In fact, with all due respect to Mick Jagger and the Stones, you can’t get what you need now either. Global supply chains still are roiling profits and plans. In General Electric’s last earnings call, the words “supply chain” came up 24 times. For General Motors, they appeared 14 times. And for Tesla, there were 13 mentions, as in Elon Musk saying, “it’s been kind of supply chain hell for several years.”
The thing about supply chains is that no one really cares about them when things are going well, which they can for long periods. It’s only when things get mucked up – by natural disaster, geopolitics, pandemic, or other shocks — that everyone starts focusing on them. The Wall Street Journal recently reviewed a new book on procurement called Profit from the Source that said a job offer in procurement was once the career kiss of death, “the fast track to nowhere.” Not anymore.
Supply chains are the networks of people and organizations needed to create and sell products, from raw materials to final delivery. They include both production and distribution, and both are amazingly complex, which is why they are so vulnerable to shocks.
On the production side, the days of a single factory taking in raw materials and churning out a finished product are over. Instead, we have strings of specialized component makers and networks of sub-assemblies on top of sub-assemblies. The many components in your smartphone, down to the microchips, come from far-flung places – and so do the silicon needed to make the microchips and the quartz needed to grow the silicon.
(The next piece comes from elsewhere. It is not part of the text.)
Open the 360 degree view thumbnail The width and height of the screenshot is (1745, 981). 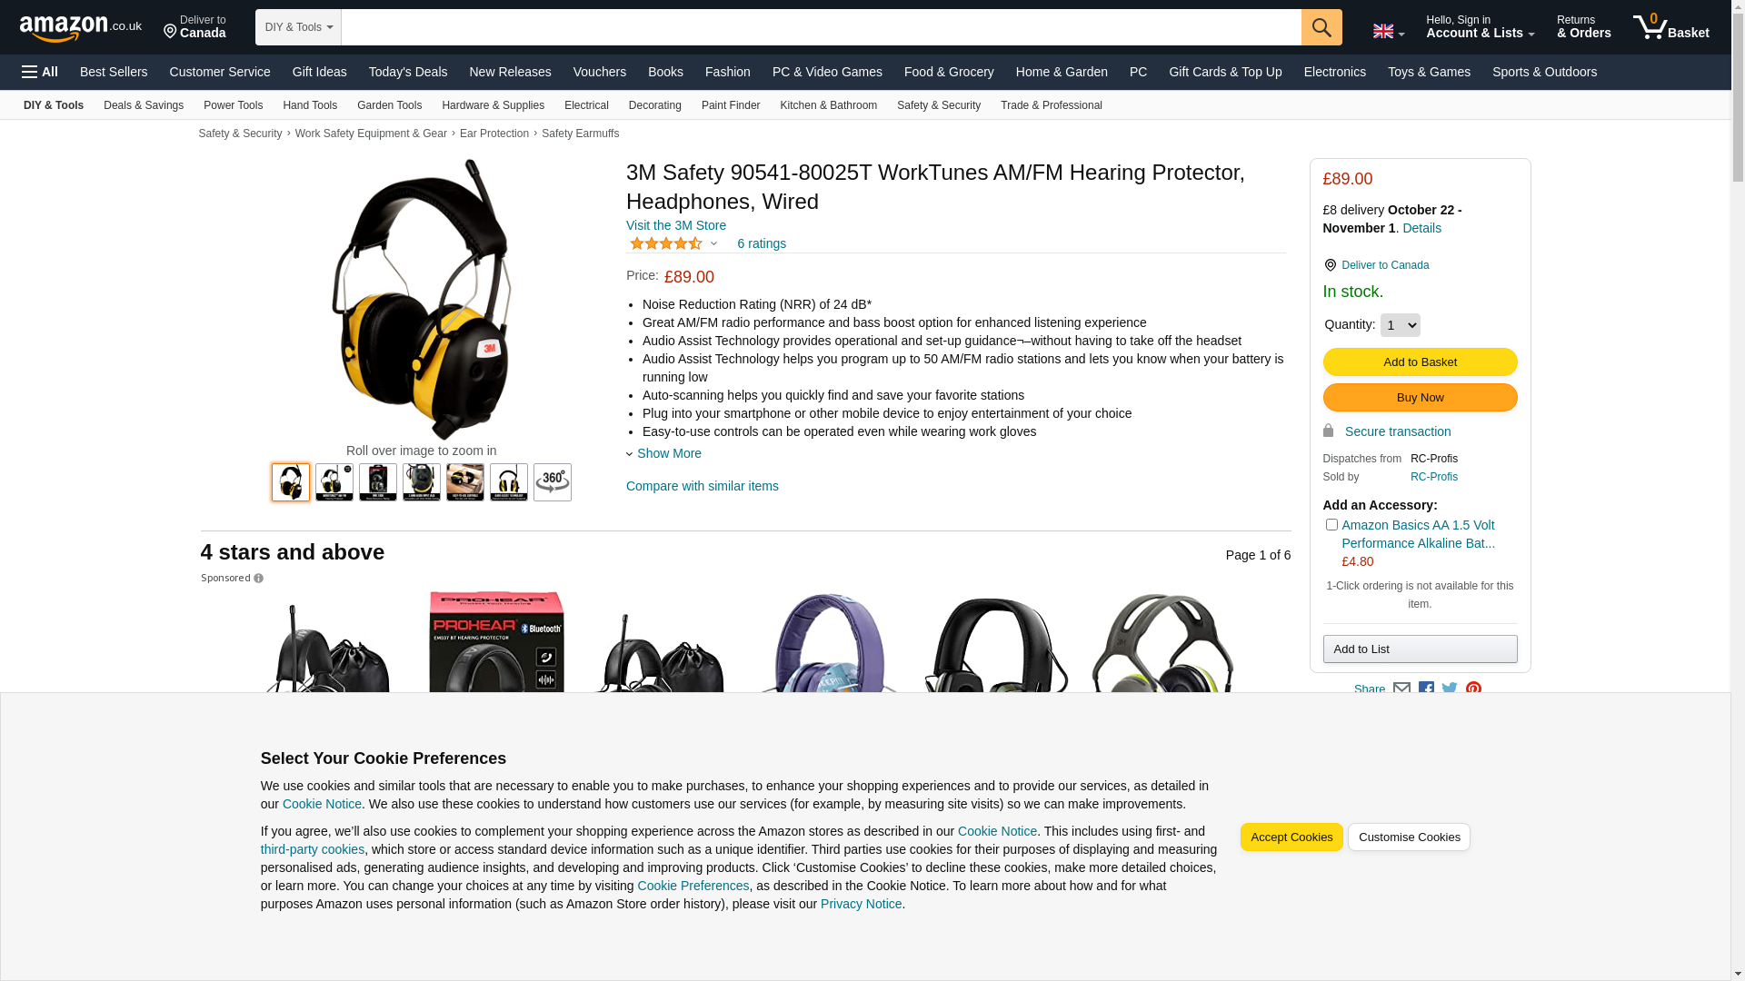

Supply chain expert Willy Shih at Harvard Business School recently wrote in The Wall Street Journal that big companies can have so many tiers of suppliers, it’s hard to keep track of them. McKinsey, he says, estimates that a typical auto maker has 250 tier-one suppliers and 18,000 suppliers across all tiers. You may know what’s going on with your direct suppliers at tier one, but not at tier two or three – and it can be too late when you find out they have a problem.
Reduced competition within industries also plays a part in our supply chain vulnerabilities, says economist Diane Coyle at Cambridge. Specialization and higher industry concentration, often with a “superstar” firm at the top, mean there are fewer suppliers at each link of the chain. That’s a pressure that’s been building for four decades.
On the distribution side, things are no less complex. That gets fully demonstrated in Arriving Today, a new book by Christopher Mims, the technology writer at The Wall Street Journal. Mims spins a colorful tale of a simple USB wall charger going from assembly in Vietnam to a container ship bound for the Port of Los Angeles, and then to an Amazon distribution center and on and on before the last mile on the UPS truck (and there are plenty of robots and AI algorithms along the way).
All this complexity means that recovery will take a while. The good news is that the New York Fed’s Global Supply Chain Pressure Index (GSCPI) shows pressures easing since a peak in December 2021. The GSCPI combines multiple measures like freight costs, delivery times, and backlogs into a single number, and improving conditions suggest that companies are showing ingenuity as they address challenges.
Still, we are not out of the woods by any means. That’s why we’re all talking about building supply buffers through redundant sourcing, reshoring, and “friend-shoring.” But none of these are immediate fixes, and all are costly.
The thing is, we’ve experienced supply chain disruptions before – from oil in the 1970s to the 2011 Thailand floods that wrecked our hard disk drive supply. We’ve had toilet paper shortages not just in 2020, but also in 1973. Each time, we vow to build buffers into our supply chains, but then it’s all too easy to forget. Competitive pressures eventually force companies to reprioritize profits, and the pendulum swings from resiliency back to just-in-time efficiency.
Perhaps this time, we’ll find a longer-term solution for balancing resiliency with cost. One interesting idea here, from Boston Consulting Group, is for companies to pool their risk with industry peers, much like insurance companies do, by building stockpiles of critical components only for use in a crisis for a shared fee.